San Francisco's hottest sightseeing destination isn't the Golden Gate Bridge anymore, but a small seaside pond located in the ruins of historic nineteenth-century baths. According to WANE.com, the pond is currently home to the first river otter seen in the city in decades.
The little animal has already drawn a big crowd, amusing visitors with his playful antics. Tourists aren't the only ones excited about this sudden appearance. Conservationists are overjoyed to see the species back in the area. The only issue is that they don't know how the otter found his way to the Bay Area.
The otter was first spotted by local bird watchers in September, and it appears he is getting settled. Researchers have noted that the animal is currently working on building a nest among the ruins of the baths.
In San Francisco, river otters used to be plentiful, but have disappeared due to hunting, pollution and development. The animals are seen as a barometer for water quality, so their disappearance marked bad news for environmentalists and residents. Now that this lone otter has returned to area of his ancestors, conservationists hope it is a sign of change and successful environmental regulations.

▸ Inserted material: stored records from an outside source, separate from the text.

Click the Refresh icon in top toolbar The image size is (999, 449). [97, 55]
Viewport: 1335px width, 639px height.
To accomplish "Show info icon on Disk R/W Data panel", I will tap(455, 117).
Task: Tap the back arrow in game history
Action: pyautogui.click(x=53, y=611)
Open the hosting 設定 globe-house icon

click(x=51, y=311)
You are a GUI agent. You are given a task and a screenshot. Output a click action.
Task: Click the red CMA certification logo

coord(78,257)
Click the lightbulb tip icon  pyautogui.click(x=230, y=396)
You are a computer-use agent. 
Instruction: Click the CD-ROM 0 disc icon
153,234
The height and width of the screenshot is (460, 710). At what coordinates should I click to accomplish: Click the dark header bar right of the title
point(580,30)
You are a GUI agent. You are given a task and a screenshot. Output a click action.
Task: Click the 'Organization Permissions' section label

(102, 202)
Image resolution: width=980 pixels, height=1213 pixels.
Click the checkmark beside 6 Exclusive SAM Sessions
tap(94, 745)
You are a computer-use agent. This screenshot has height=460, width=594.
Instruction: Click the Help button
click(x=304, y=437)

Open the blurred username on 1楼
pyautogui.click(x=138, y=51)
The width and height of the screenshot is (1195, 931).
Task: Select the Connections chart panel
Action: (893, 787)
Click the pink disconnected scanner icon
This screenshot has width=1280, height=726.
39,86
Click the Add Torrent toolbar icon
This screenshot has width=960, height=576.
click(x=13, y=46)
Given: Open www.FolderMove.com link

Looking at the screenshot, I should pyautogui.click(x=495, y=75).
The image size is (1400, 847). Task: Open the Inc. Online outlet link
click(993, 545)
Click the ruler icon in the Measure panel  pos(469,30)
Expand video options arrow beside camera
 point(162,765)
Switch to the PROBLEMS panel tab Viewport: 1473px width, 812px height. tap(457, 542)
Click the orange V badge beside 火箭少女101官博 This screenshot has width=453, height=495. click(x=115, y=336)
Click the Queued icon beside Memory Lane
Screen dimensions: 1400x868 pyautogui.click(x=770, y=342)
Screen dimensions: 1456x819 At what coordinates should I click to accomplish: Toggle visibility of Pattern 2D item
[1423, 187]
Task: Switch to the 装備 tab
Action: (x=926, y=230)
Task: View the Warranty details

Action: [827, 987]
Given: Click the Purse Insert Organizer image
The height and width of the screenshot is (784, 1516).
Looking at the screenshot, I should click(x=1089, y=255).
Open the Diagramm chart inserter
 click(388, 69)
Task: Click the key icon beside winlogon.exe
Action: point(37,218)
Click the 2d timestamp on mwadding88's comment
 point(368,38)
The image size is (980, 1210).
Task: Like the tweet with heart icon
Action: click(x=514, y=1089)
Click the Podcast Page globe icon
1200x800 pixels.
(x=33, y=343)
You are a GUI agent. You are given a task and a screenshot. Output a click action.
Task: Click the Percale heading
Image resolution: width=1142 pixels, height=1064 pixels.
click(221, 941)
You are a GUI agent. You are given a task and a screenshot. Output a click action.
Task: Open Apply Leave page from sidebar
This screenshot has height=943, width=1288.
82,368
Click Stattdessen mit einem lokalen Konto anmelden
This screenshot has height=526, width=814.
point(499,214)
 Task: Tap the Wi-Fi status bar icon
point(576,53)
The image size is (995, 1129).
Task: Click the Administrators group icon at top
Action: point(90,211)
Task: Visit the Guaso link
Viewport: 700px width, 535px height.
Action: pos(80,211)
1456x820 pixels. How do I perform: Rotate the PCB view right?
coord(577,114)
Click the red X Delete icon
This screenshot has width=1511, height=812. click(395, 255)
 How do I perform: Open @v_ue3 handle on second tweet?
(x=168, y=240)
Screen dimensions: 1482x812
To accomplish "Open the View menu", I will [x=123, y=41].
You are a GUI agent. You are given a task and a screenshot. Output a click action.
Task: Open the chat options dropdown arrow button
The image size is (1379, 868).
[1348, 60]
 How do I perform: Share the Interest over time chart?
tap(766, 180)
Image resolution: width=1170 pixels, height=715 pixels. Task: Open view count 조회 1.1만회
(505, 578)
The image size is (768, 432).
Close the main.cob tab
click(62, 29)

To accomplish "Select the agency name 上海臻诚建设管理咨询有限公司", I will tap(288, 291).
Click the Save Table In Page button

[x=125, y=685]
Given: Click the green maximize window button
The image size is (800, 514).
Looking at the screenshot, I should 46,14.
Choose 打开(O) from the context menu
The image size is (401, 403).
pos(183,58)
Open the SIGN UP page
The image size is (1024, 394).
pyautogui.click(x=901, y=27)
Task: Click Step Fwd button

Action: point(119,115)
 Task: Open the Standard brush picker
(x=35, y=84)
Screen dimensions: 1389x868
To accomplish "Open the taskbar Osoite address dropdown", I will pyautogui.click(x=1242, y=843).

"The fact that this otter is in San Francisco and doing so well in other regions of the Bay Area is a good message that there's hope for the watershed," Megan Isadore, director of outreach and education for the River Otter Ecology Project, told WANE.com
The River Otter Ecology Project is closely watching S.F.'s furry new resident, since he is the first river otter spotted in the water in the past 50 years. The group has named the otter Sutro Sam, after the baths where he was found. The baths themselves were named after the mayor serving at the time of their construction, Mr. Adolph Sutro.
The historic setting of the baths gives Sam the perfect environment he needs to thrive. Located on San Francisco's Western shoreline, the baths offer the otter both fresh- and saltwater.
It is usually a young male otter, like Sam, that separates from the group to find food. Sometimes these hunters come across a new habitable area and start a colony. Conservationists hope that this is in Sam's plans, but are still trying to put his backstory together.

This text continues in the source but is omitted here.